Sesi ini berfokus pada penyelesaian konflik yang menyebabkan impuls agresif dan belajar berinteraksi dan berkomunikasi dengan cara yang lebih tepat.

Relaksasi

Seringkali orang dengan gangguan ini kekurangan saat-saat ketenangan dan ketenangan dasar untuk kesejahteraan mereka.

Mengajarkan teknik relaksasi sehingga pasien dapat mempraktikkannya setiap hari dapat sangat membantu dalam belajar mengendalikan impuls mereka.

Terapi kognitif

Akhirnya, dimungkinkan untuk bekerja sehingga individu belajar untuk mengidentifikasi pikiran agresif mereka, menganalisisnya dan memodifikasinya untuk orang lain yang lebih beradaptasi dan kurang berbahaya.

Pasien dilatih agar setiap kali dorongan dan pikiran agresif muncul, ia mampu mengubahnya menjadi pikiran netral dan dengan cara ini , ia dapat mengendalikan dorongan hatinya dan menghindari munculnya perilaku agresif.

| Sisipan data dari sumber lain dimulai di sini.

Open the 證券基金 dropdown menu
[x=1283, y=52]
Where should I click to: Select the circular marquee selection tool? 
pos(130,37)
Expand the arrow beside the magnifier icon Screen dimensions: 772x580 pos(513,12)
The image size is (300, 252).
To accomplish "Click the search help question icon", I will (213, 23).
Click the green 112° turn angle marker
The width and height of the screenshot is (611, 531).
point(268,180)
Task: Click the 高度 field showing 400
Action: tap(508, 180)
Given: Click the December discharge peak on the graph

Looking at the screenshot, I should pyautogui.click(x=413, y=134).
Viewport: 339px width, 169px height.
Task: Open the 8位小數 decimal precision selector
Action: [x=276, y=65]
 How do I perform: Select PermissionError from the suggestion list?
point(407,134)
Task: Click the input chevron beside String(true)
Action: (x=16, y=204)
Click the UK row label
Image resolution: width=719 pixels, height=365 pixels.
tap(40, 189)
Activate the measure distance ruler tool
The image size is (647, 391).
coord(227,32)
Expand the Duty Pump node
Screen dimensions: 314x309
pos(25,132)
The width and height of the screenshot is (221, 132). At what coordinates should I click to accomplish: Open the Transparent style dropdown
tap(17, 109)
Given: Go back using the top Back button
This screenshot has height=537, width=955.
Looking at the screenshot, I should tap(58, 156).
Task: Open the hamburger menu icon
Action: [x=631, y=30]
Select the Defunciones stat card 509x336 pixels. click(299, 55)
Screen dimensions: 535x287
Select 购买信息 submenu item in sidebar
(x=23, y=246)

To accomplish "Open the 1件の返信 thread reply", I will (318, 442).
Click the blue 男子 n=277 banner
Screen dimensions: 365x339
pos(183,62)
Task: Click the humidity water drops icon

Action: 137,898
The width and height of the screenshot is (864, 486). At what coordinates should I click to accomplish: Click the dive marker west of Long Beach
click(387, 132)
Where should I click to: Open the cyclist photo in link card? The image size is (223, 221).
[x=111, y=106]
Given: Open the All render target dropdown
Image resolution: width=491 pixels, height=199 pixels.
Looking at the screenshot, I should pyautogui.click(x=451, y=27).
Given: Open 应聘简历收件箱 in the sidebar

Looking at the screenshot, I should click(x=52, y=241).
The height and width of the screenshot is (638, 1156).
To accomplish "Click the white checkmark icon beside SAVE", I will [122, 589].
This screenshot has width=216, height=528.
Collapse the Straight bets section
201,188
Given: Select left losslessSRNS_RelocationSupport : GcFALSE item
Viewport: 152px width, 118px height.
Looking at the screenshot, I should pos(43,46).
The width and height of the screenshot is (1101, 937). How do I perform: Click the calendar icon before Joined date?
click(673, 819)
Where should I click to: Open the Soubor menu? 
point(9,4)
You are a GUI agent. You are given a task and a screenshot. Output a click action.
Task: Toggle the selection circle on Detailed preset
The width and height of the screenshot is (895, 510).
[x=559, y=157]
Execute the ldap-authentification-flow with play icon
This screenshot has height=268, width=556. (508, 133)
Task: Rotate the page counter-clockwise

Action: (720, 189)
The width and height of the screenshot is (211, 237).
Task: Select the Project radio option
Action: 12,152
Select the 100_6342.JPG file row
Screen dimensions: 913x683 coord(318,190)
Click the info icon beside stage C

Jadi, terlepas dari kenyataan bahwa gangguan eksplosif intermiten adalah gangguan serius yang sangat mempengaruhi fungsi orang tersebut, perawatan dapat diterapkan untuk menghilangkan impuls ini dan mencegah perilaku kekerasan.

Referensi

  1. Ayuso Gutierrez, Jose Luis. Biologi perilaku agresif dan pengobatannya. Kesehatan Jiwa, Edisi Khusus, 1999.
  2. Am J Psikiatri, 169: 577-588, 2012. LEE RJ, GILL A, CHEN B, McCLOSKEY M, COCCARO EF et al.: Modulasi serotonin sentral memengaruhi pemrosesan informasi emosional pada gangguan kepribadian agresif impulsif. J Clin Psychopharmacol, 32: 329-335, 2012.
  3. COCCARO EF: Gangguan eksplosif intermiten sebagai gangguan agresi impulsif untuk DSM-5.
  4. Ellis, Albert dan Grieger, Russell. Manual Terapi Emosi Rasional. Editorial DDB, Bilbao, 1981.
  5. Moeller FG, Barratt ES, Dougherty DM, Schmitz JM, Swann AC. Aspek psikiatri dari impulsivitas. Am J Psikiatri 2001; 158 (11): 1783-93.
  6. Rodríguez Martínez A. Gangguan murni. Dalam: S Ros Montalban, R Gracia Marco (ed.). impulsif. Barcelona: Ars Medica, 2004.
  7. Soler PA, Rekomendasi Terapi Gascón J. RTM III pada gangguan mental. Barcelona: Ars Medica, 2005.